- **Short problem**
Can you copy every line of the records below word for word, leaving out the pictures?
┌────────
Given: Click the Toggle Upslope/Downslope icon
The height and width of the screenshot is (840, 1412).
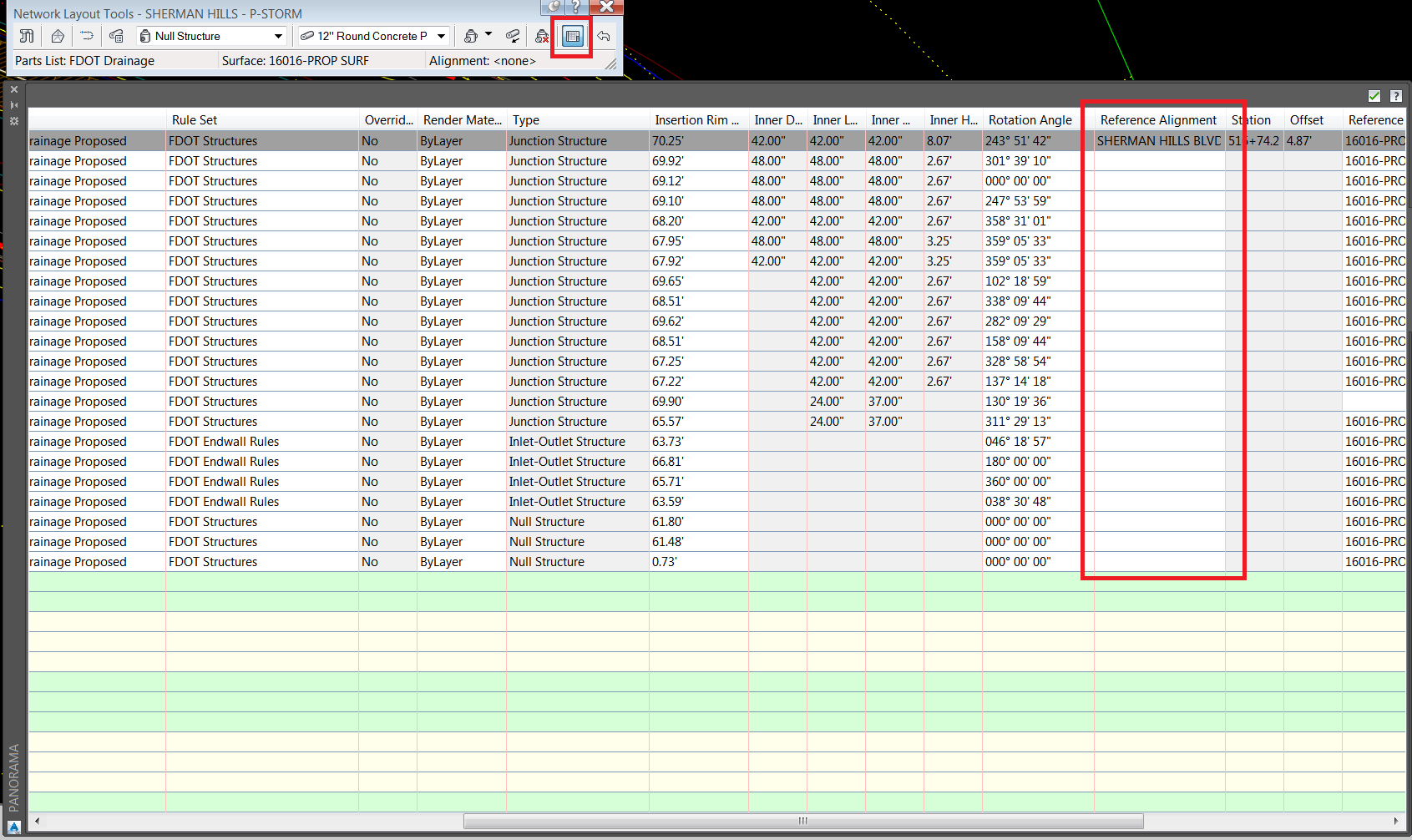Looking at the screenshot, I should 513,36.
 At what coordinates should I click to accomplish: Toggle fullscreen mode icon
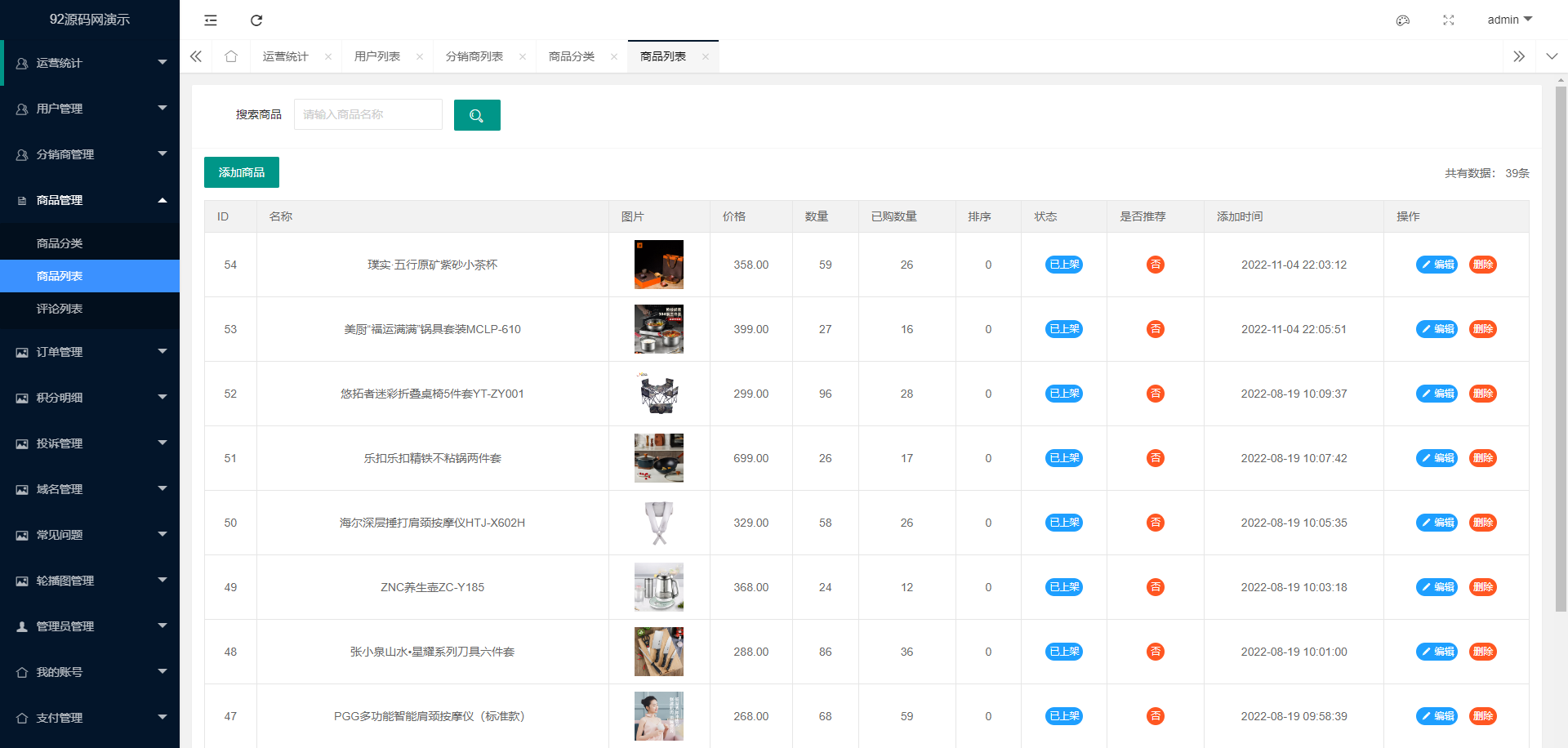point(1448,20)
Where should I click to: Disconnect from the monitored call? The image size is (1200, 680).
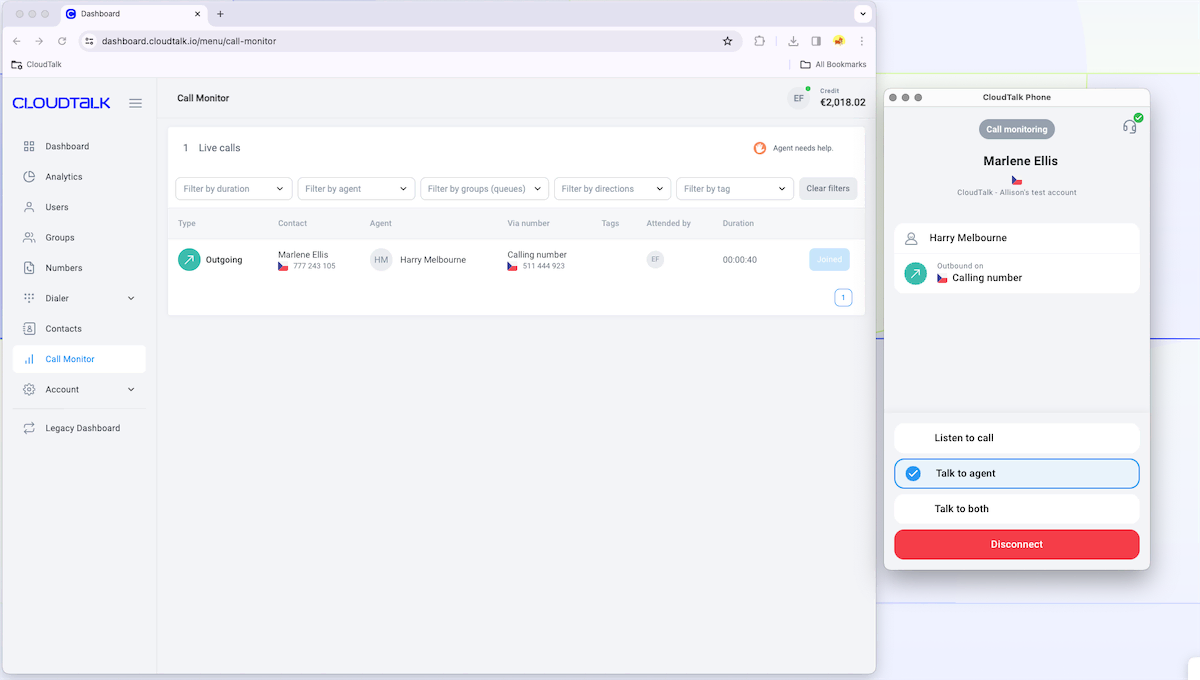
└────────
- **Exercise output**
Given: Click the Toggle Upslope/Downslope icon
The height and width of the screenshot is (840, 1412).
Looking at the screenshot, I should 513,36.
 At what coordinates should I click to accomplish: Toggle fullscreen mode icon
point(1448,20)
Where should I click to: Disconnect from the monitored call? The image size is (1200, 680).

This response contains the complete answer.